LES
JOUEURS DE RUGBY
par le douanier Henri Rousseau
1908, 80 x 100 cm
Henri Rousseau
endured the art-historical misfortune of being a working-class late bloomer—he
was a Sunday painter who only began to paint seriously in his 40s—with what seemed
to his critics little natural talent. His unsentimental, haunting images nonetheless
drew the attention of a literary and artistic coterie hungry for fresh recruits.
How did Rousseau, whose style still commands belittling adjectives such as “naive”
and “simple,” escape relegation to the margins of art history? It was, as the
writer André Malraux has pointed out, the former toll clerk’s friendship with
a legion of well-established masters that has by and large guaranteed his place
in the history of Modern art. During his lifetime Rousseau became something of
a sensation within the relatively small Parisian art scene. His astonishing works
were celebrated by Guillaume Apollinaire, Alfred Jarry, and Pablo Picasso, and
he came to be considered a major force by artists such as Max Beckmann, Vasily
Kandinsky, and Fernand Léger only a few years after his pauper’s death. To the
extent that he had limited official success while he lived, Rousseau can be said
to have invented himself — he barged uninvited into exhibitions and dinner parties
alike, assuming the posture of an honored guest — just as he invented images unlike
anything around him.
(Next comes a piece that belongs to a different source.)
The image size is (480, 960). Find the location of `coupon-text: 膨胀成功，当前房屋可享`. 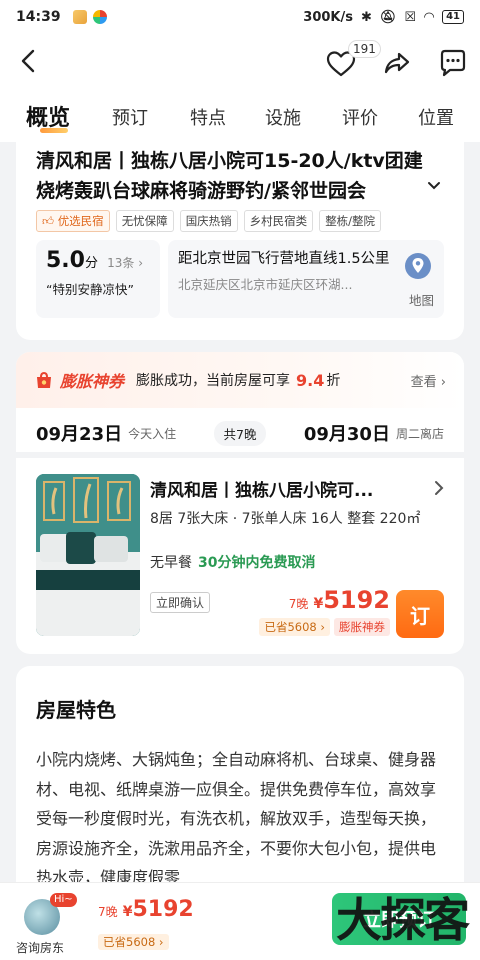

coupon-text: 膨胀成功，当前房屋可享 is located at coordinates (214, 381).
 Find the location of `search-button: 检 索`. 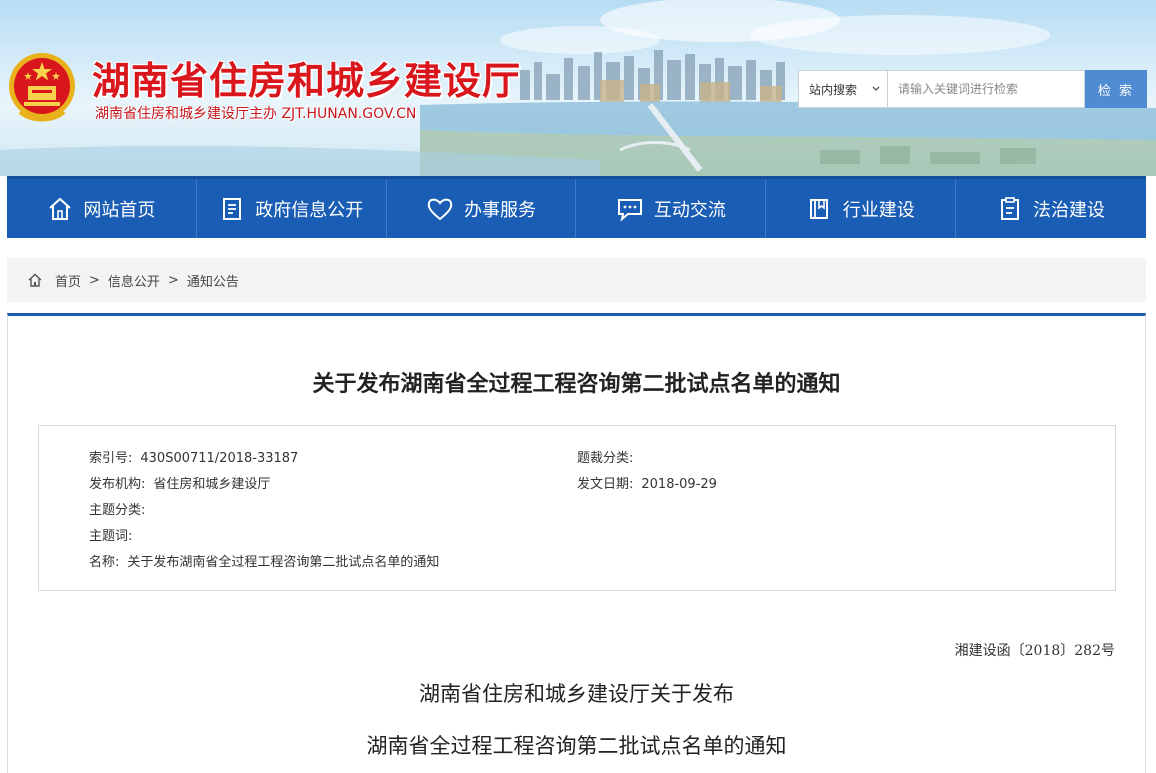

Canvases such as Artillerymen
and The Football Players have been interpreted as Rousseau’s quirky attempts
to depict modern times, whether with a dapper military company as in the former
example, or with the four natty enthusiasts of a new sport, rugby, in the latter.
It is to his credit that we still have no adequate words to describe a painting
in which rugby players look like pajama-clad twins, or one in which 14 identical
handlebar mustaches succeed in delivering a spirited image of an artillery battery.